Division of Cancer Epidemiology and Genetics, National Cancer Institute, NIH, Bethesda, Maryland.



Worldwide, an estimated 189 million adults smoke tobacco "occasionally" but not every day. Yet few studies have examined the health risks of non-daily smoking.


Data from the 1991, 1992, and 1995 U.S. National Health Interview Surveys, a nationally representative sample of 70,913 U.S. adults (aged 18-95 years) were pooled. Hazard ratios and 95% CIs for death through 2011 were estimated from Cox proportional hazards regression using age as the underlying time metric and stratified by 5-year birth cohorts in 2017.

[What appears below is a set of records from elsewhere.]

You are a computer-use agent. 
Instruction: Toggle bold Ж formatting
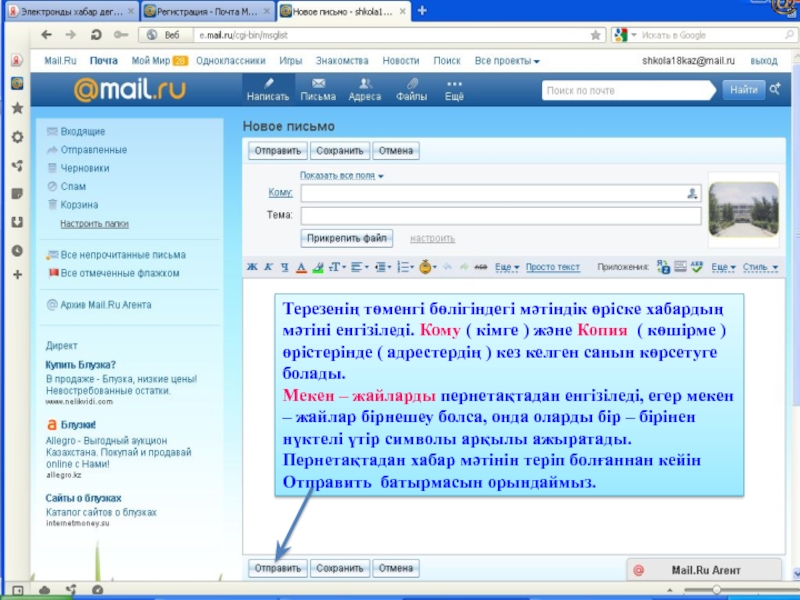[x=253, y=267]
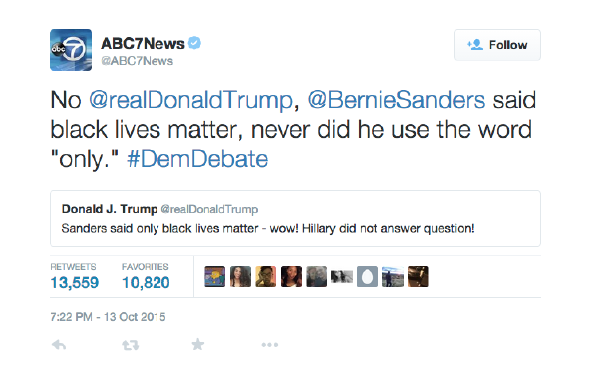Screen dimensions: 614x383
Task: Click the blue verified badge
Action: tap(194, 43)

Non-daily smokers reported smoking a median of 15 days and 50 cigarettes per month in contrast to daily smokers who smoked a median of 600 cigarettes per month. Compared with never smokers, lifelong nondaily smokers who had never smoked daily had a 72% higher mortality risk (95% CI=1.36, 2.18): higher risks were observed for cancer, heart disease, and respiratory disease mortalities. Higher mortality risks were observed among lifelong non-daily smokers who reported 11-30 (hazard ratio=1.34, 95% CI=0.81, 2.20); 31-60 (hazard ratio=2.02, 95% CI=1.17, 3.29); and >60 cigarettes per month (hazard ratio=1.74, 95% CI=1.12, 2.72) than never smokers. Median life-expectancy was about 5 years shorter for lifelong non-daily smokers than never smokers. As expected, daily smokers had even higher mortality risks (hazard ratio=2.50, 95% CI=2.35, 2.66) and shorter survival (10 years less).


Although the mortality risks of non-daily smokers are lower than daily smokers, they are still substantial. Policies should be specifically directed at this growing group of smokers.